### Required action
The lines from the start of the data through the line with "Open the effects dropdown arrow" are to be returned verbatim; all later lines are to be omitted.

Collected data
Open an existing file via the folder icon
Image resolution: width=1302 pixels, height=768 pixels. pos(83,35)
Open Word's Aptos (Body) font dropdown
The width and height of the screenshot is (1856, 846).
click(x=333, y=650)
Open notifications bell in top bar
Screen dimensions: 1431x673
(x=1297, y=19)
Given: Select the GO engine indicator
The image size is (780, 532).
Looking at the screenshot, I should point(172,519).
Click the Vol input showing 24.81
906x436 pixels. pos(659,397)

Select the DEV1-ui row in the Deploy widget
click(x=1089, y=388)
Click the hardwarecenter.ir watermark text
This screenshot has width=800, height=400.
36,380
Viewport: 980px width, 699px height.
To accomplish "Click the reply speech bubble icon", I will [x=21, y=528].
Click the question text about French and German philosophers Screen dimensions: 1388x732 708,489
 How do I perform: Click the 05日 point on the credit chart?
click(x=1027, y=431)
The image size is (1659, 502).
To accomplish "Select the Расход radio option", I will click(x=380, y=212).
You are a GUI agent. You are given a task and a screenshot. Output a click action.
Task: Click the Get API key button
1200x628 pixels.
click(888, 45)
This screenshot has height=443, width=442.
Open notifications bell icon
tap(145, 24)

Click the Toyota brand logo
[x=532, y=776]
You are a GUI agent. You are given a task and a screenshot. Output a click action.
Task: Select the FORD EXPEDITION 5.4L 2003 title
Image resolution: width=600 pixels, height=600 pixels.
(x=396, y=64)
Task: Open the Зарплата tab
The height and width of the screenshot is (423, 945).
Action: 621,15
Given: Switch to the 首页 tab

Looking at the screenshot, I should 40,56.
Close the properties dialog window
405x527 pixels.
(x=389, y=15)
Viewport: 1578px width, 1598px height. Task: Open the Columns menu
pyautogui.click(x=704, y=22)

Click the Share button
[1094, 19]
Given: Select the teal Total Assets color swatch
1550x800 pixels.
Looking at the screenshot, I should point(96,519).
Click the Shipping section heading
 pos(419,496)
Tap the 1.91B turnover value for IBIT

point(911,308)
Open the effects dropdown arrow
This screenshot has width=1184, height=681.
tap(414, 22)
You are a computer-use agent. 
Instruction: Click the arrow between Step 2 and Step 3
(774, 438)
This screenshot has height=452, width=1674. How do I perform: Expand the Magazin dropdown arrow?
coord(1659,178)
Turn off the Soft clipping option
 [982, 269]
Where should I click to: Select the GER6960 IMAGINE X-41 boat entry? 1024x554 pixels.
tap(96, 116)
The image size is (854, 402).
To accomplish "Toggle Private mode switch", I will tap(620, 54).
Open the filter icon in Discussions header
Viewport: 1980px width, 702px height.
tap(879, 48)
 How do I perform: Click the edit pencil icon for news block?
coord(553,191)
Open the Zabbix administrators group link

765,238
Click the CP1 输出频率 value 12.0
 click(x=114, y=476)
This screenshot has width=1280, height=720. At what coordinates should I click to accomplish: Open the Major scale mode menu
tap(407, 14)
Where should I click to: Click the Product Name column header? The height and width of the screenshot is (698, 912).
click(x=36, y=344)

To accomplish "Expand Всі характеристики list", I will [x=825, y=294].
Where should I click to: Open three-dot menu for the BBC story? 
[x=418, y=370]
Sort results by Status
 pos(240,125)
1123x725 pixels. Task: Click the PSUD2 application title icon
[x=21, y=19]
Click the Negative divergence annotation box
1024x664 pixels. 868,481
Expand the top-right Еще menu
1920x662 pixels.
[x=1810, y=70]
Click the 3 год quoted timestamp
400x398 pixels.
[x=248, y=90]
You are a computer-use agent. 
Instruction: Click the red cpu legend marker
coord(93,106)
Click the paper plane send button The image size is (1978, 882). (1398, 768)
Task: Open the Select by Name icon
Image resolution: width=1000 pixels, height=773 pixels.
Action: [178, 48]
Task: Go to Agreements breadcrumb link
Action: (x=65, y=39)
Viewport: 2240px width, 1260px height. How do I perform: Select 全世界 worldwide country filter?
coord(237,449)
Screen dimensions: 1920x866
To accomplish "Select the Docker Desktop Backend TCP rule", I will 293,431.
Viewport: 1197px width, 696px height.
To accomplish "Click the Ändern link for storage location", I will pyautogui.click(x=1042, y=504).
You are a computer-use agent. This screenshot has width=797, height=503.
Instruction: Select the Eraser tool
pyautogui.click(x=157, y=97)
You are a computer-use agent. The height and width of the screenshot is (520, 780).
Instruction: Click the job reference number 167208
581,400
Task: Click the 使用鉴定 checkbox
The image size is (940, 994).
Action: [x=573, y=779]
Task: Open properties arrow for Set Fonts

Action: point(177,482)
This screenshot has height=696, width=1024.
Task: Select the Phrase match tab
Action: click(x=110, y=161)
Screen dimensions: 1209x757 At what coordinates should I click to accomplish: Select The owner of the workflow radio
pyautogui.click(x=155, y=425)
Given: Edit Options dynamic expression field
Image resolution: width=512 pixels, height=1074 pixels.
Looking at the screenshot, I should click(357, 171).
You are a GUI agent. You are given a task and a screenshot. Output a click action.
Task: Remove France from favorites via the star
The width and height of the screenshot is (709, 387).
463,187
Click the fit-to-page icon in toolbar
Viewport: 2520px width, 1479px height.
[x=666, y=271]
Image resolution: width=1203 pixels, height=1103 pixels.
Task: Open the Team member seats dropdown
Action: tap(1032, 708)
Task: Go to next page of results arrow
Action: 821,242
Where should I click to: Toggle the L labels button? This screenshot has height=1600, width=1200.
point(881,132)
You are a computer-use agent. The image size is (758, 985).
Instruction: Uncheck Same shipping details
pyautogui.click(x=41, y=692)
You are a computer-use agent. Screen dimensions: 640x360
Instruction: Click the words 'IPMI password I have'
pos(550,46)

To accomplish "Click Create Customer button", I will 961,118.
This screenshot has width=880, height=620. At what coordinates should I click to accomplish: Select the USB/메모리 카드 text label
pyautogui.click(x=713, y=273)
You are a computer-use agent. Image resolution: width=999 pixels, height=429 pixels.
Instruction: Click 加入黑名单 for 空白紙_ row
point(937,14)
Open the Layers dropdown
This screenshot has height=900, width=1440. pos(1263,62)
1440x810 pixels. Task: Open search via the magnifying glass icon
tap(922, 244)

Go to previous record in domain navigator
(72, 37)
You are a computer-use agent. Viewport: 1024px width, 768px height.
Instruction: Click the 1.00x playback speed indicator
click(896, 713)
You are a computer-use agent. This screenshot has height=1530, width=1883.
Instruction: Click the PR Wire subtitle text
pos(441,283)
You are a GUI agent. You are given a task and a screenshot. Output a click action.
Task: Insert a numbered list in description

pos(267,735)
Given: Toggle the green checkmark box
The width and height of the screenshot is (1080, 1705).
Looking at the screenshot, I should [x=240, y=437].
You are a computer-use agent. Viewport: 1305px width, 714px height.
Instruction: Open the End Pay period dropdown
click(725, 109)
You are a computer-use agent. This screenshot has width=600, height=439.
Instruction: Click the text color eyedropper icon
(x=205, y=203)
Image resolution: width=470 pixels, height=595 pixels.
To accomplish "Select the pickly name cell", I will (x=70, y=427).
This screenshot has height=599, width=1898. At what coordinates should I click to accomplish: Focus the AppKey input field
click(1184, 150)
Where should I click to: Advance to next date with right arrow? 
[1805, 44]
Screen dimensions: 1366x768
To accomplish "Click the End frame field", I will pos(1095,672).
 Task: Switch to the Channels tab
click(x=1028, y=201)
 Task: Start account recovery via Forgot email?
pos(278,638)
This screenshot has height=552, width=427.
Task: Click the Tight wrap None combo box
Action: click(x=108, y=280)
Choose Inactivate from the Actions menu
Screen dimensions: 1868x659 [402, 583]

### Response to the exercise
Open an existing file via the folder icon
Image resolution: width=1302 pixels, height=768 pixels. pos(83,35)
Open Word's Aptos (Body) font dropdown
The width and height of the screenshot is (1856, 846).
click(x=333, y=650)
Open notifications bell in top bar
Screen dimensions: 1431x673
(x=1297, y=19)
Given: Select the GO engine indicator
The image size is (780, 532).
Looking at the screenshot, I should point(172,519).
Click the Vol input showing 24.81
906x436 pixels. pos(659,397)

Select the DEV1-ui row in the Deploy widget
click(x=1089, y=388)
Click the hardwarecenter.ir watermark text
This screenshot has width=800, height=400.
36,380
Viewport: 980px width, 699px height.
To accomplish "Click the reply speech bubble icon", I will [x=21, y=528].
Click the question text about French and German philosophers Screen dimensions: 1388x732 708,489
 How do I perform: Click the 05日 point on the credit chart?
click(x=1027, y=431)
The image size is (1659, 502).
To accomplish "Select the Расход radio option", I will click(x=380, y=212).
You are a GUI agent. You are given a task and a screenshot. Output a click action.
Task: Click the Get API key button
1200x628 pixels.
click(888, 45)
This screenshot has height=443, width=442.
Open notifications bell icon
tap(145, 24)

Click the Toyota brand logo
[x=532, y=776]
You are a GUI agent. You are given a task and a screenshot. Output a click action.
Task: Select the FORD EXPEDITION 5.4L 2003 title
Image resolution: width=600 pixels, height=600 pixels.
(x=396, y=64)
Task: Open the Зарплата tab
The height and width of the screenshot is (423, 945).
Action: 621,15
Given: Switch to the 首页 tab

Looking at the screenshot, I should 40,56.
Close the properties dialog window
405x527 pixels.
(x=389, y=15)
Viewport: 1578px width, 1598px height. Task: Open the Columns menu
pyautogui.click(x=704, y=22)

Click the Share button
[1094, 19]
Given: Select the teal Total Assets color swatch
1550x800 pixels.
Looking at the screenshot, I should point(96,519).
Click the Shipping section heading
 pos(419,496)
Tap the 1.91B turnover value for IBIT

point(911,308)
Open the effects dropdown arrow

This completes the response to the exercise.